Required work: Could you repeat the whole listing below exactly as it stands?

------ Records for the exercise

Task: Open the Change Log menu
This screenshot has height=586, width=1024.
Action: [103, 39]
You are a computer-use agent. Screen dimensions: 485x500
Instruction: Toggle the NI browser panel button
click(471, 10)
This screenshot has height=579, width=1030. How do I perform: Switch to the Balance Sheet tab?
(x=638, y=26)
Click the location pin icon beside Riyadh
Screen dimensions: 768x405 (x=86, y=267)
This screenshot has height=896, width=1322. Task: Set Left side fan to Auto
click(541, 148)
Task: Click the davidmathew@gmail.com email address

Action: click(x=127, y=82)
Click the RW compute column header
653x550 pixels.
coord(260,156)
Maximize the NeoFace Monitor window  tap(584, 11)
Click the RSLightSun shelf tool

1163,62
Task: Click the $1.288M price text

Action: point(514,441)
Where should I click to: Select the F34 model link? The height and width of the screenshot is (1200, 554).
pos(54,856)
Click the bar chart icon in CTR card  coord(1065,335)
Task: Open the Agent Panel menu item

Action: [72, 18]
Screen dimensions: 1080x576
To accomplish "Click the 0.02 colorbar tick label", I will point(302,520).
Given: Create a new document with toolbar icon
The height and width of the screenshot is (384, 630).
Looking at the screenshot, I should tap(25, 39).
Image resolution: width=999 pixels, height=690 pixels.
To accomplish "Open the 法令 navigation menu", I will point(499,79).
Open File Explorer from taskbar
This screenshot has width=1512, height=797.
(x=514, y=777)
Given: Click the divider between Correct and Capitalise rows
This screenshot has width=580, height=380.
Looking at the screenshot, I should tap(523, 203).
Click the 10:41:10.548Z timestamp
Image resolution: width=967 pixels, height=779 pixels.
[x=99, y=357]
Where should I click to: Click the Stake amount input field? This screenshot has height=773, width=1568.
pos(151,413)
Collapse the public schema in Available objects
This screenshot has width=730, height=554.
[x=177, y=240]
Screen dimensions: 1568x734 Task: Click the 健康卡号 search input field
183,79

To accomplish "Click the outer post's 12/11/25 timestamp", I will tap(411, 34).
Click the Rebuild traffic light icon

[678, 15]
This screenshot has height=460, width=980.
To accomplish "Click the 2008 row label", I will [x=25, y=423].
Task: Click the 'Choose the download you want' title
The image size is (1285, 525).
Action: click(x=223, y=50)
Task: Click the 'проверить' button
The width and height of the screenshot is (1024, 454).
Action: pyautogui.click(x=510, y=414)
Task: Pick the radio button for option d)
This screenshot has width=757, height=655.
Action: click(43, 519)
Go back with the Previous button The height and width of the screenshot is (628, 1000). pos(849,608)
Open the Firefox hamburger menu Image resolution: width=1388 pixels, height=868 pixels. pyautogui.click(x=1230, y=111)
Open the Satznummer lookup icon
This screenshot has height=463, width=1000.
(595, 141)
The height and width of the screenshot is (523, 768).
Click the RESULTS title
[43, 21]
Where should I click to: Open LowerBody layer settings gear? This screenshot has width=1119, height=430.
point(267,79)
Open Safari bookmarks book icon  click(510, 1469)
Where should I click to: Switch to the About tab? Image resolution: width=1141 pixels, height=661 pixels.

------------

Solution:
Task: Open the Change Log menu
This screenshot has height=586, width=1024.
Action: [103, 39]
You are a computer-use agent. Screen dimensions: 485x500
Instruction: Toggle the NI browser panel button
click(471, 10)
This screenshot has height=579, width=1030. How do I perform: Switch to the Balance Sheet tab?
(x=638, y=26)
Click the location pin icon beside Riyadh
Screen dimensions: 768x405 (x=86, y=267)
This screenshot has height=896, width=1322. Task: Set Left side fan to Auto
click(541, 148)
Task: Click the davidmathew@gmail.com email address

Action: click(x=127, y=82)
Click the RW compute column header
653x550 pixels.
coord(260,156)
Maximize the NeoFace Monitor window  tap(584, 11)
Click the RSLightSun shelf tool

1163,62
Task: Click the $1.288M price text

Action: point(514,441)
Where should I click to: Select the F34 model link? The height and width of the screenshot is (1200, 554).
pos(54,856)
Click the bar chart icon in CTR card  coord(1065,335)
Task: Open the Agent Panel menu item

Action: [72, 18]
Screen dimensions: 1080x576
To accomplish "Click the 0.02 colorbar tick label", I will point(302,520).
Given: Create a new document with toolbar icon
The height and width of the screenshot is (384, 630).
Looking at the screenshot, I should tap(25, 39).
Image resolution: width=999 pixels, height=690 pixels.
To accomplish "Open the 法令 navigation menu", I will point(499,79).
Open File Explorer from taskbar
This screenshot has width=1512, height=797.
(x=514, y=777)
Given: Click the divider between Correct and Capitalise rows
This screenshot has width=580, height=380.
Looking at the screenshot, I should tap(523, 203).
Click the 10:41:10.548Z timestamp
Image resolution: width=967 pixels, height=779 pixels.
[x=99, y=357]
Where should I click to: Click the Stake amount input field? This screenshot has height=773, width=1568.
pos(151,413)
Collapse the public schema in Available objects
This screenshot has width=730, height=554.
[x=177, y=240]
Screen dimensions: 1568x734 Task: Click the 健康卡号 search input field
183,79

To accomplish "Click the outer post's 12/11/25 timestamp", I will tap(411, 34).
Click the Rebuild traffic light icon

[678, 15]
This screenshot has height=460, width=980.
To accomplish "Click the 2008 row label", I will [x=25, y=423].
Task: Click the 'Choose the download you want' title
The image size is (1285, 525).
Action: click(x=223, y=50)
Task: Click the 'проверить' button
The width and height of the screenshot is (1024, 454).
Action: pyautogui.click(x=510, y=414)
Task: Pick the radio button for option d)
This screenshot has width=757, height=655.
Action: click(43, 519)
Go back with the Previous button The height and width of the screenshot is (628, 1000). pos(849,608)
Open the Firefox hamburger menu Image resolution: width=1388 pixels, height=868 pixels. pyautogui.click(x=1230, y=111)
Open the Satznummer lookup icon
This screenshot has height=463, width=1000.
(595, 141)
The height and width of the screenshot is (523, 768).
Click the RESULTS title
[43, 21]
Where should I click to: Open LowerBody layer settings gear? This screenshot has width=1119, height=430.
point(267,79)
Open Safari bookmarks book icon  click(510, 1469)
Where should I click to: Switch to the About tab? Image resolution: width=1141 pixels, height=661 pixels.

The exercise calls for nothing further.